◆ **Assignment**
Repeat, line for line, only the span that opens at the "Where should I" line and closes at the final line below. Skip the pictures.

◆ **Available data**
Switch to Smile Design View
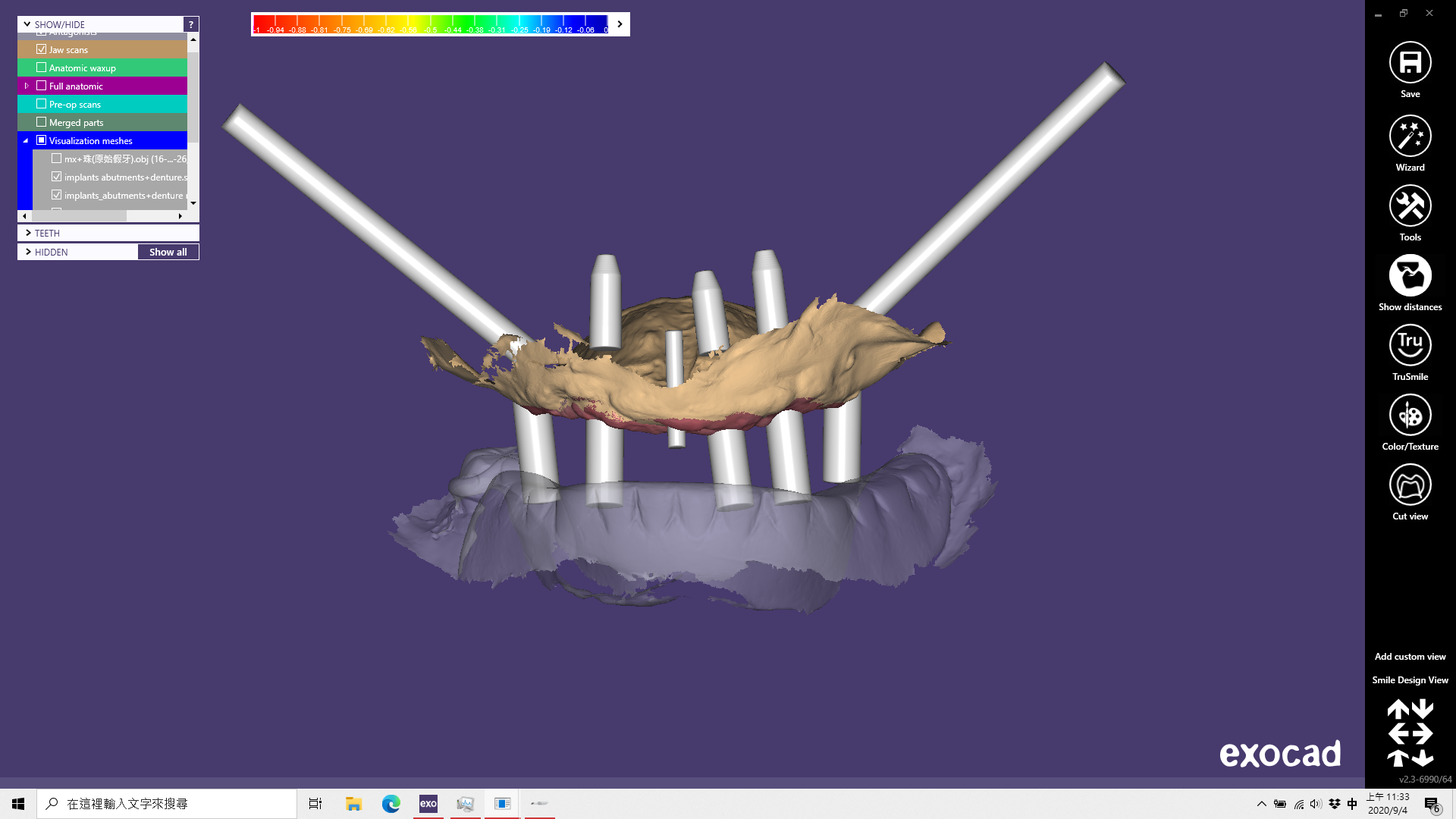 point(1410,680)
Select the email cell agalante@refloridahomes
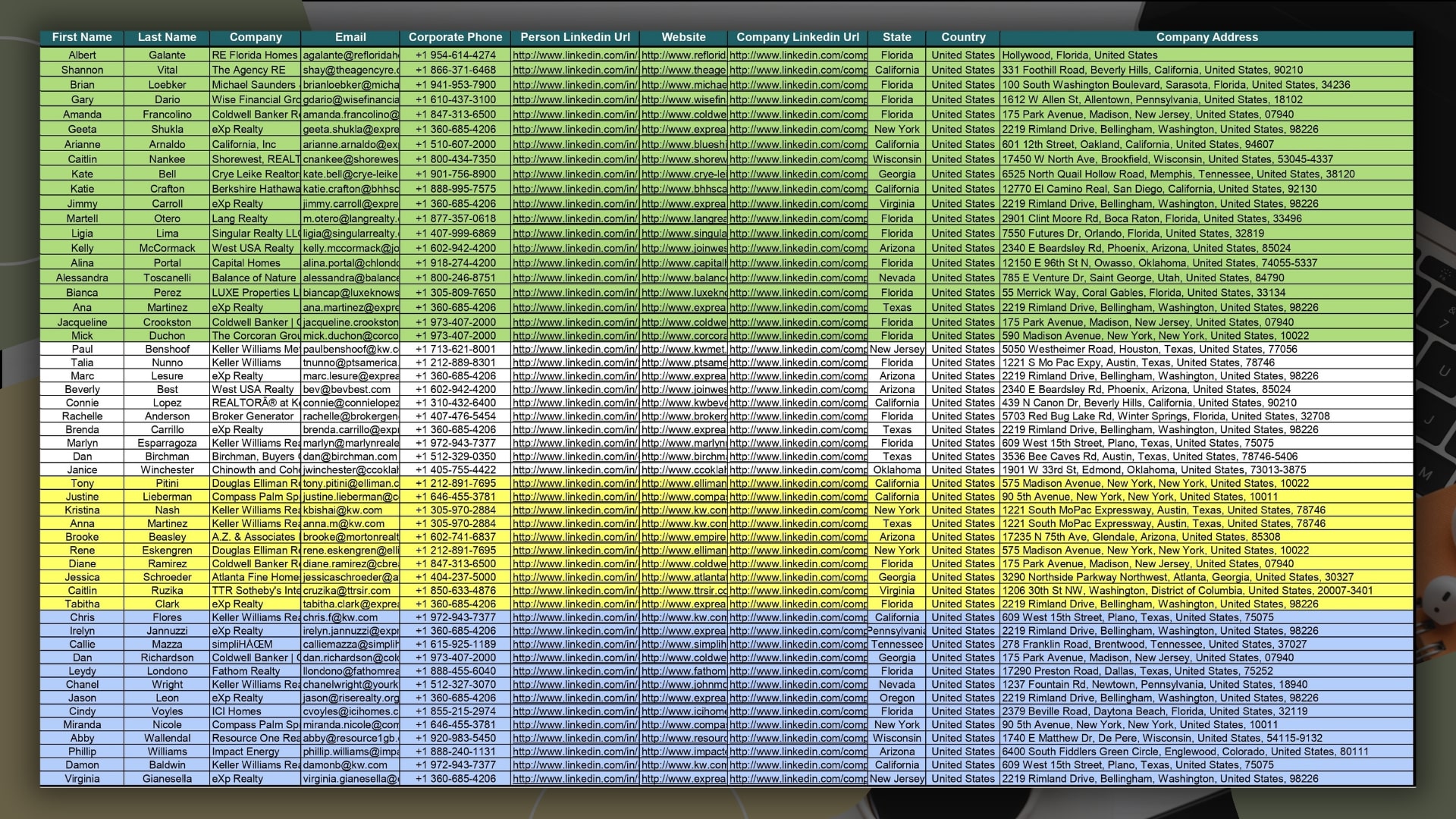Viewport: 1456px width, 819px height. (350, 55)
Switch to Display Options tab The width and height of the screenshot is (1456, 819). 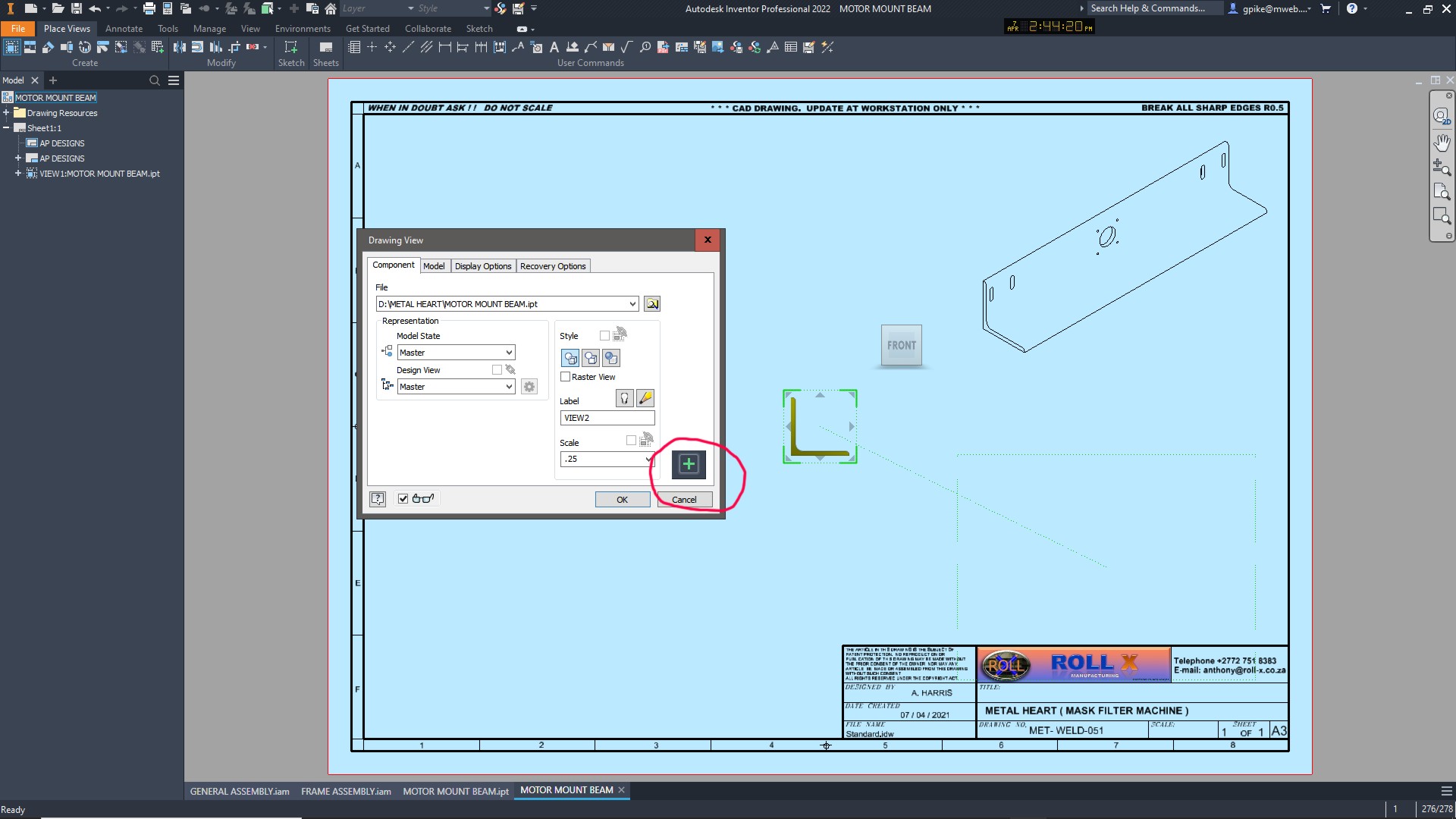coord(483,266)
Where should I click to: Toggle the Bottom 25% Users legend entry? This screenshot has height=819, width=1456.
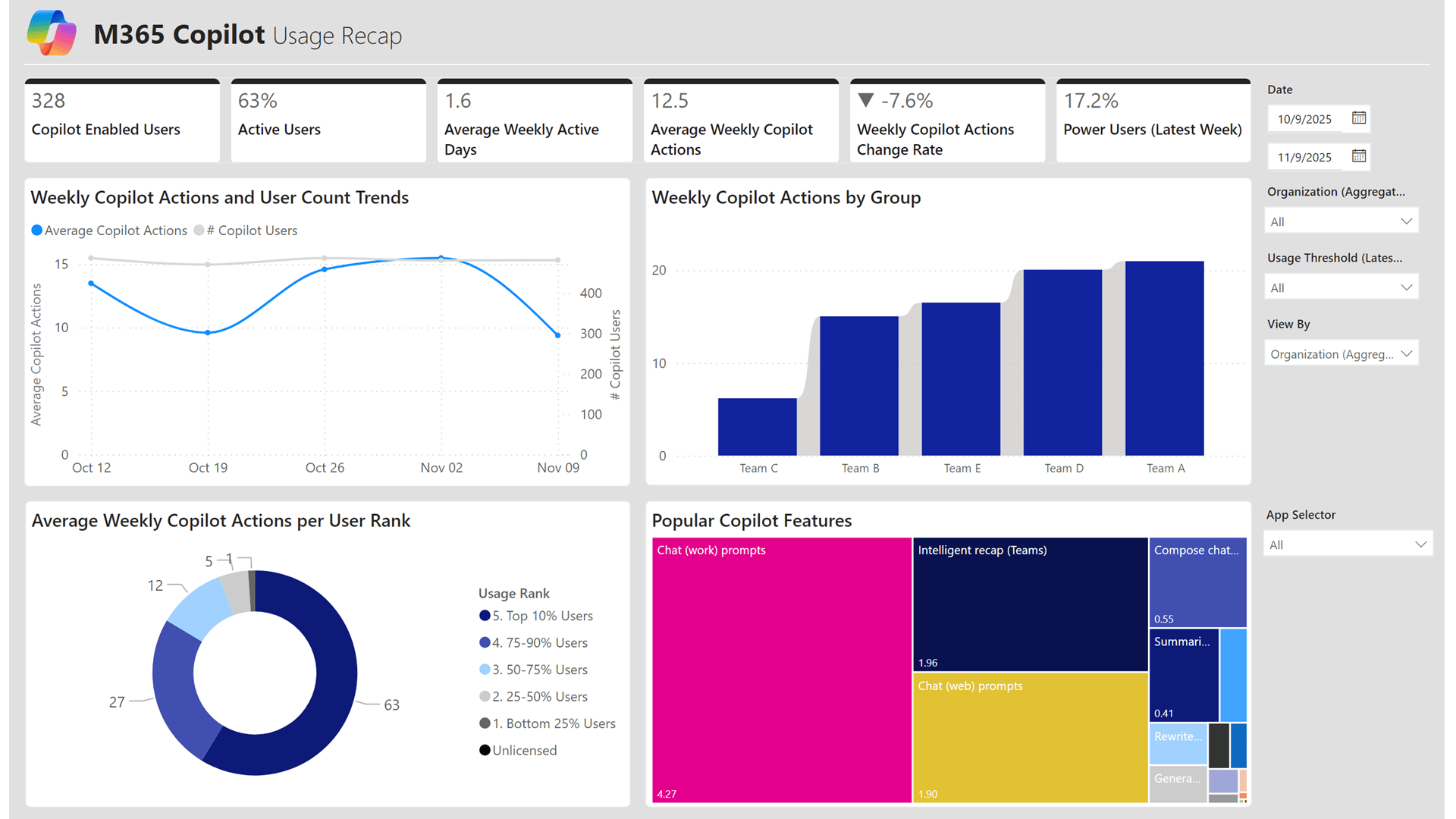485,723
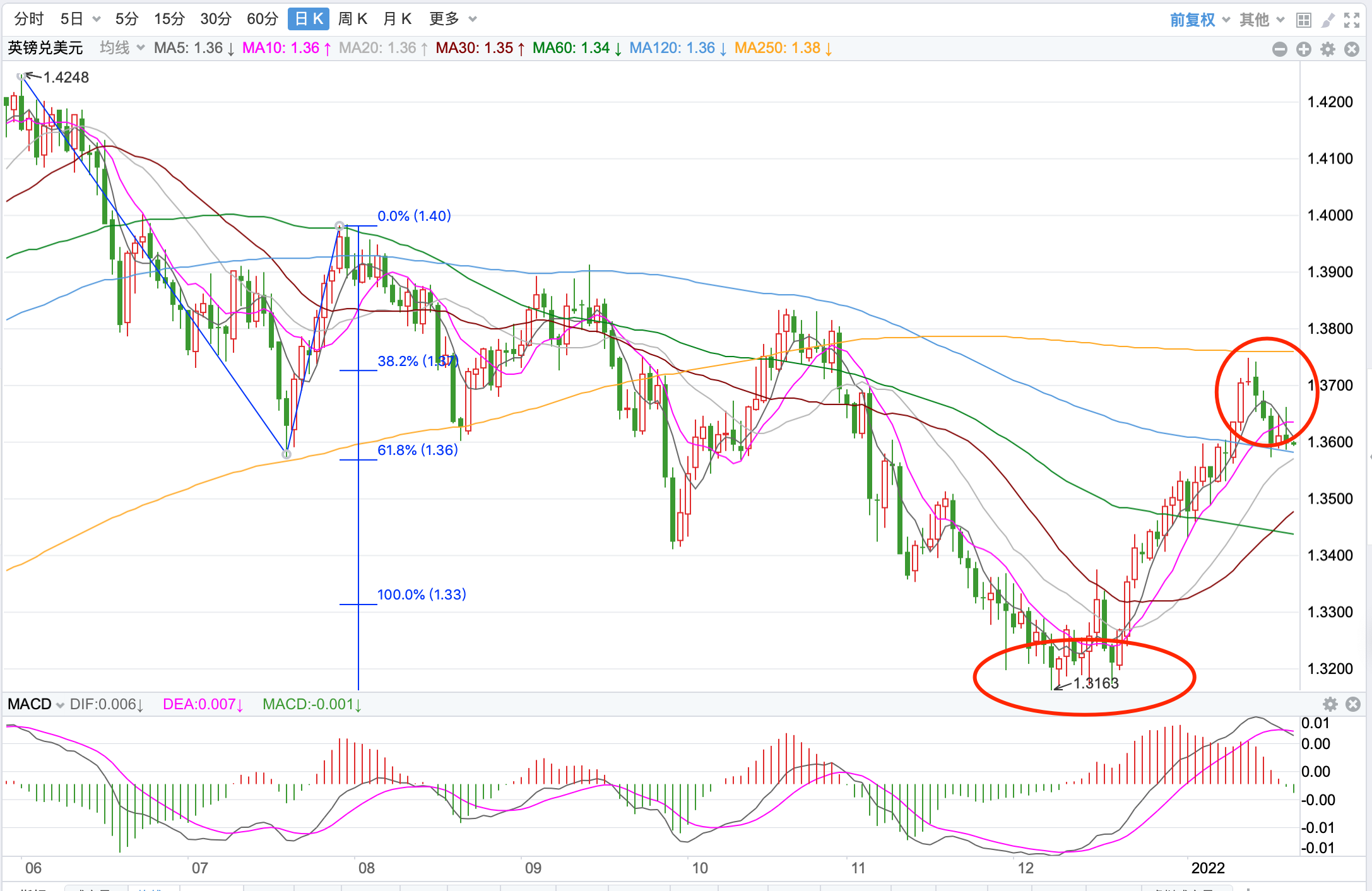The height and width of the screenshot is (891, 1372).
Task: Open the 更多 periods dropdown
Action: (x=452, y=19)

◆ **Solution below**
Where should I click to: Toggle the Bottom 25% Users legend entry? This screenshot has height=819, width=1456.
485,723
The height and width of the screenshot is (891, 1372).
Task: Open the 更多 periods dropdown
Action: (x=452, y=19)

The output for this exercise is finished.